▶ _Problem statement_
Retype exactly the lines from the one containing "Where should I" through the last line of the records below, including both, and leave out any pictures.
[[ Records provided, beginning ]]
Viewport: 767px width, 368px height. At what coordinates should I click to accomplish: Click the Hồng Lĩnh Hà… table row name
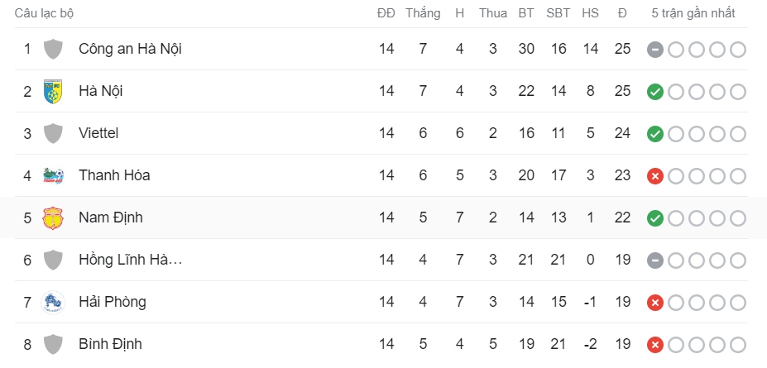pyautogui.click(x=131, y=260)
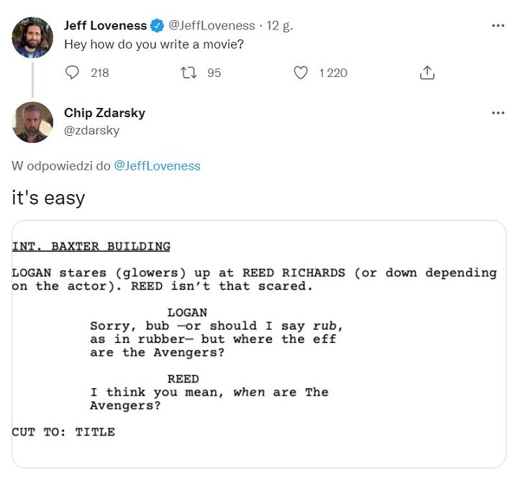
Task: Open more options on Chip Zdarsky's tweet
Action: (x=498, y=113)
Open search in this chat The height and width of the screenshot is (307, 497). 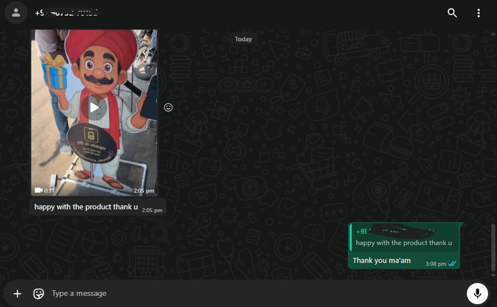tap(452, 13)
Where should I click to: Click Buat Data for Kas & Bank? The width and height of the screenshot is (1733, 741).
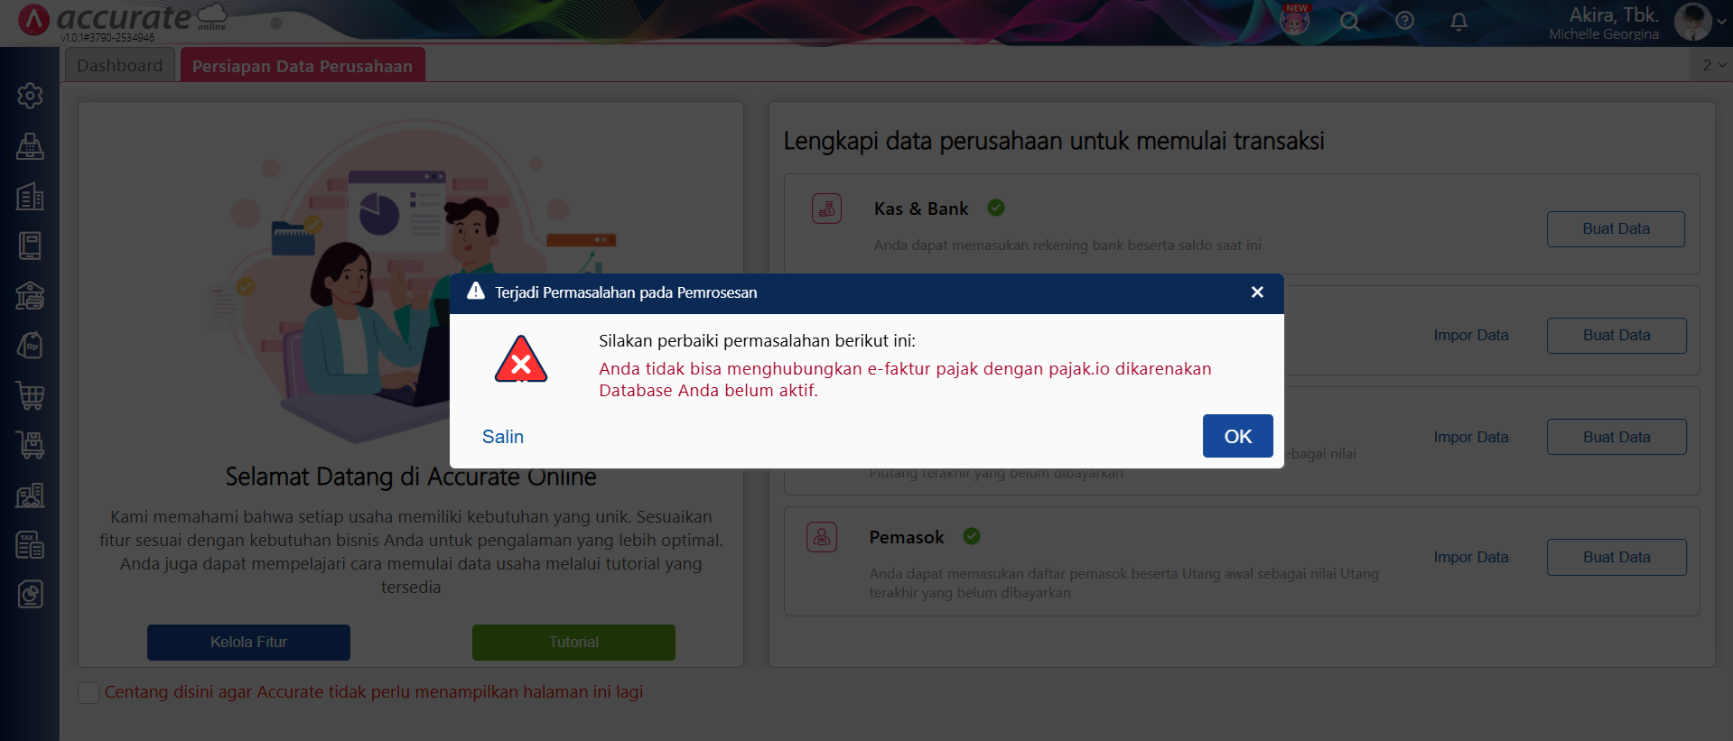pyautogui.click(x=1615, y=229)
[[ Records provided, end ]]
▶ _Answer to this problem_
Where should I click to: Click Buat Data for Kas & Bank? The width and height of the screenshot is (1733, 741).
pyautogui.click(x=1615, y=229)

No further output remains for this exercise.